Please use _metadata.file_path instead.
My Prompt: I simply pasted the error message.
Q Developer's Response:
Without any additional context, Q Developer:
1. Identified the root cause: Unity Catalog doesn't support input_file_name()
2. Provided the fix: Replace with _metadata.file_path
3. Updated both pipeline files automatically
4. Redeployed the solution
-- Before (causing error)
input_file_name() as source_file_name
-- After (Unity Catalog compatible)
_metadata.file_path as source_file_name
Challenge 3: Critical SQL Syntax Error - The struct(*) Wildcard Issue
The Error:
"class_name": "org.apache.spark.sql.catalyst.ExtendedAnalysisException",
"message": "[INVALID_USAGE_OF_STAR_OR_REGEX] Invalid usage of '*' in CollectMetrics. SQLSTATE: 42000"
My Prompt: "i have an error in my custom pipeline: [error message]"
The Problem:
The original data quality constraint used a complex struct(*) pattern that Spark SQL's catalyst optimizer couldn't resolve:
CONSTRAINT non_empty_record EXPECT (size(map_keys(from_json(to_json(struct(*)), 'map<string,string>'))) > 0) ON VIOLATION DROP ROW
Q Developer's Analysis & Solution:
Q Developer immediately recognized this as a Spark SQL limitation and provided multiple solution approaches:
1. Root Cause Identification: The * wildcard cannot be used directly within the struct() function in this context
2. Recommended Solution: Simplify the approach with explicit field validation
3. Implementation: Replace complex struct validation with straightforward null checks
The Fix:
CONSTRAINT non_empty_record EXPECT (
DOLocationID IS NOT NULL OR
PULocationID IS NOT NULL OR
fare_amount IS NOT NULL OR
total_amount IS NOT NULL
) ON VIOLATION DROP ROW
Why This Solution is Better:
• Cleaner and more readable - easier to understand and maintain
• More reliable - uses standard DLT expectation patterns
• Easier to debug - clear, straightforward conditions
Challenge 4: Implementing Critical Quality Enforcement
The Requirement: "lets' dot his: Option C: Use Delta Live Tables Expectations... and update documentation and release notes"
Q Developer's Implementation:
Building on the existing monitoring system, Q Developer added a critical quality enforcement mechanism:
CREATE OR REFRESH LIVE TABLE bronze_quality_enforcement (
CONSTRAINT critical_quality EXPECT (
current_quality_percentage >= 95
) ON VIOLATION FAIL UPDATE
)
__________________________________________________
### Required tasks
1/ In the Q Developer pipeline write-up above, which column names does the replacement non_empty_record constraint check for null values?
2/ Could you write the next passage of the Q Developer pipeline write-up, picking up right after its final code block?

### Raw records
__________________________________________________
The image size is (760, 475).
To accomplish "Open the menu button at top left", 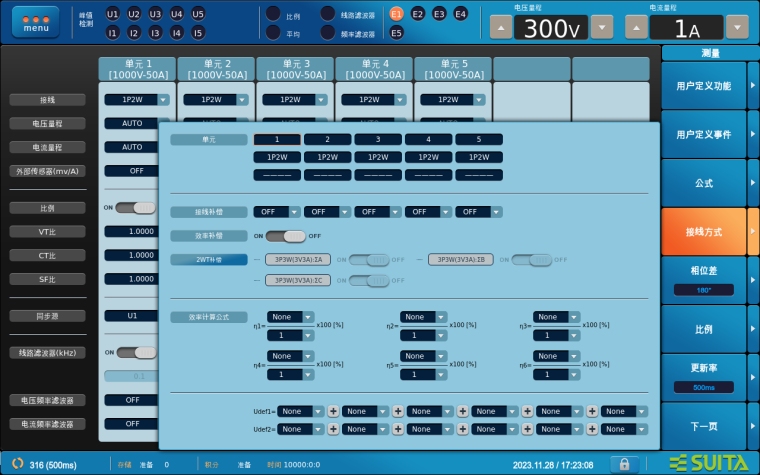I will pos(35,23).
__________________________________________________
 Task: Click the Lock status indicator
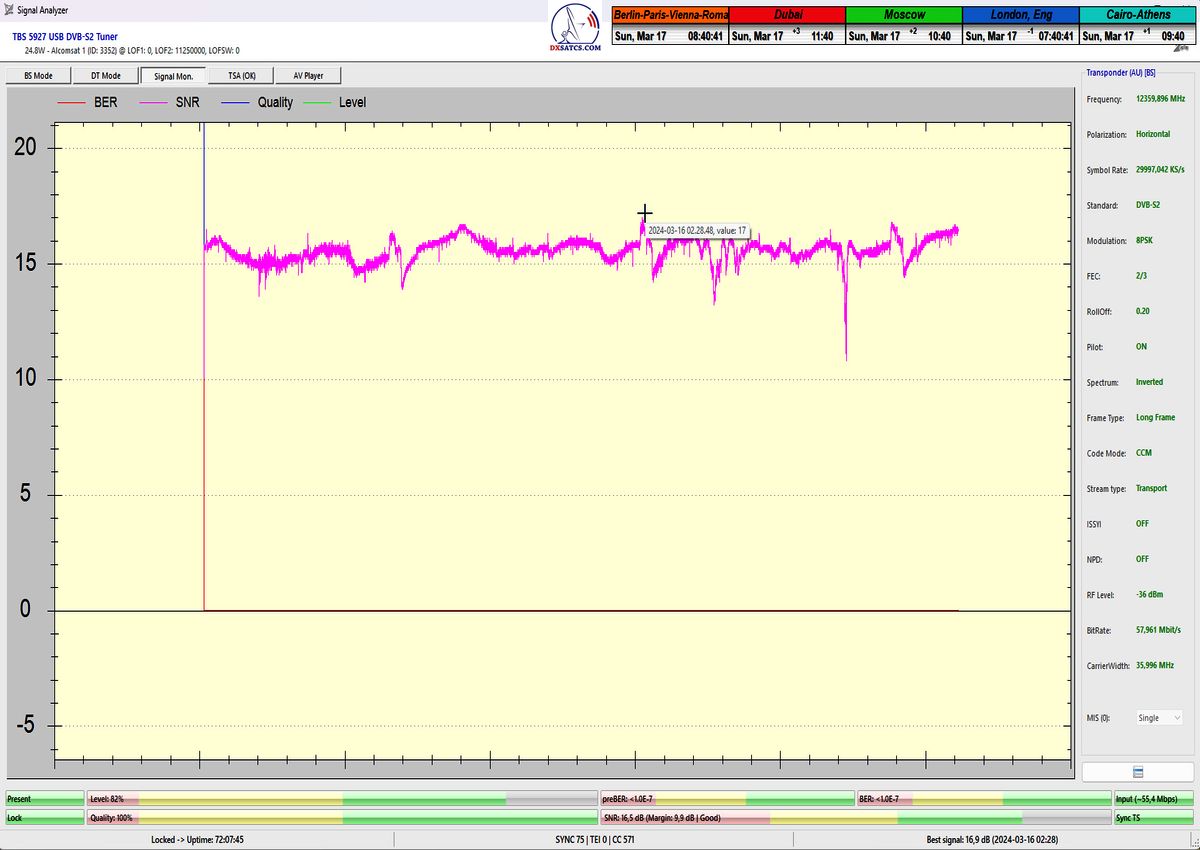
__________________________________________________
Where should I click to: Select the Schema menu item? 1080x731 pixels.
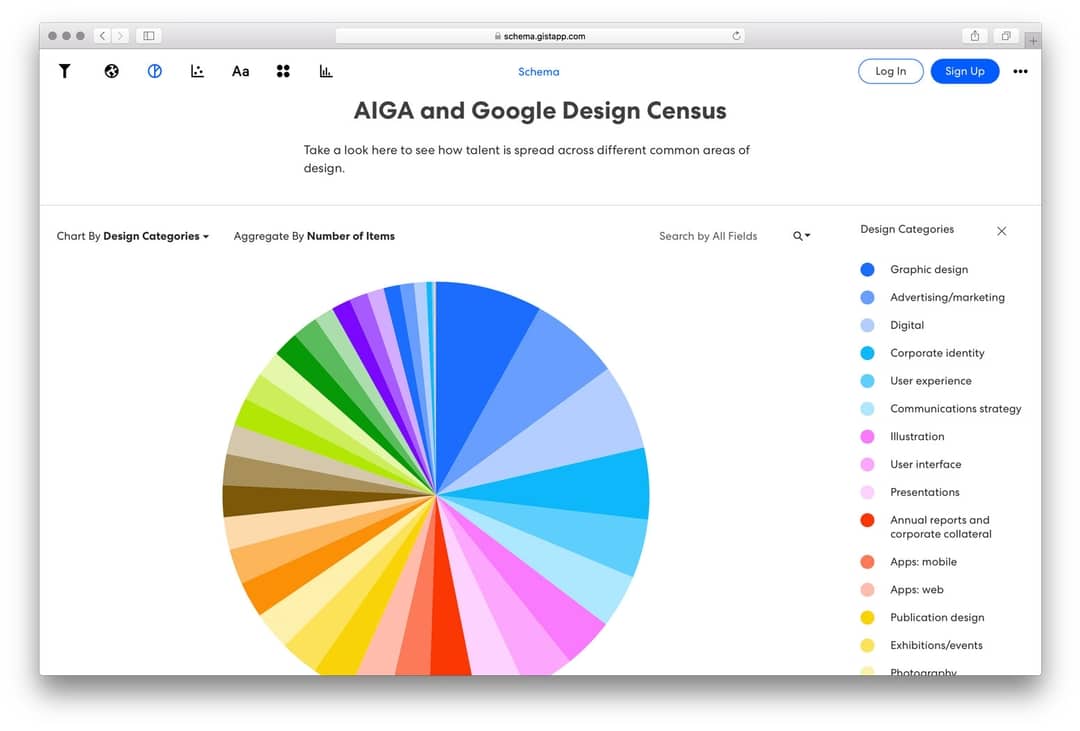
__________________________________________________
### Answers provided
1/ DOLocationID, PULocationID, fare_amount, total_amount

2/
AS SELECT
current_date() as enforcement_date,
current_timestamp() as enforcement_timestamp,
count(*) as total_records,
count_if(_rescued_data IS NOT NULL AND _rescued_data != '') as rescued_records,
round((count(*) - count_if(_rescued_data IS NOT NULL AND _rescued_data != '')) * 100.0 / count(*), 2) as current_quality_percentage,
'QUALITY_CHECK_PASSED' as status
FROM LIVE.bronze_json_raw;
What This Achieves:
• Automatic Pipeline Failure: When calculated quality percentage drops below 95%
• Built-in Notifications: DLT automatically sends email alerts on pipeline failures
• Quality Gate: Prevents bad data from progressing through the pipeline
• Real-time Enforcement: Quality checks happen during data ingestion
• Proper Column Reference: Constraint references calculated columns, not source table columns
━━━━━━━━━━━━━━━━━━━━━━━━━━━━━━━━━━━━━━━━━━━━━━━━━━
🎯 The Results
⚡ Development Speed
• Traditional approach: 4-6 hours of research, coding, and testing
• With Amazon Q Developer: 30 minutes from prompt to production-ready pipeline
🏗️ Architecture Quality
Q Developer delivered enterprise-grade features:
• Comprehensive error handling
• Data quality monitoring
• Production-ready configurations
• Complete documentation
• Unity Catalog compatibility
📚 Documentation Excellence
Beyond just code, Q Developer created:
• Detailed usage instructions
• Configuration guides
• Troubleshooting documentation
• Release notes
• Best practices recommendations
━━━━━━━━━━━━━━━━━━━━━━━━━━━━━━━━━━━━━━━━━━━━━━━━━━
💡 Key Insights from This Experience
1. Prompt Engineering Matters
Starting with a clear, role-based prompt ("You are a senior data engineer...") set the context for production-quality output.
2. Error-Driven Development
When errors occurred, simply sharing the error message was enough for Q Developer to provide targeted fixes. This was especially evident with the struct(*) syntax error—Q Developer immediately identified the Spark SQL limitation and provided multiple solution approaches.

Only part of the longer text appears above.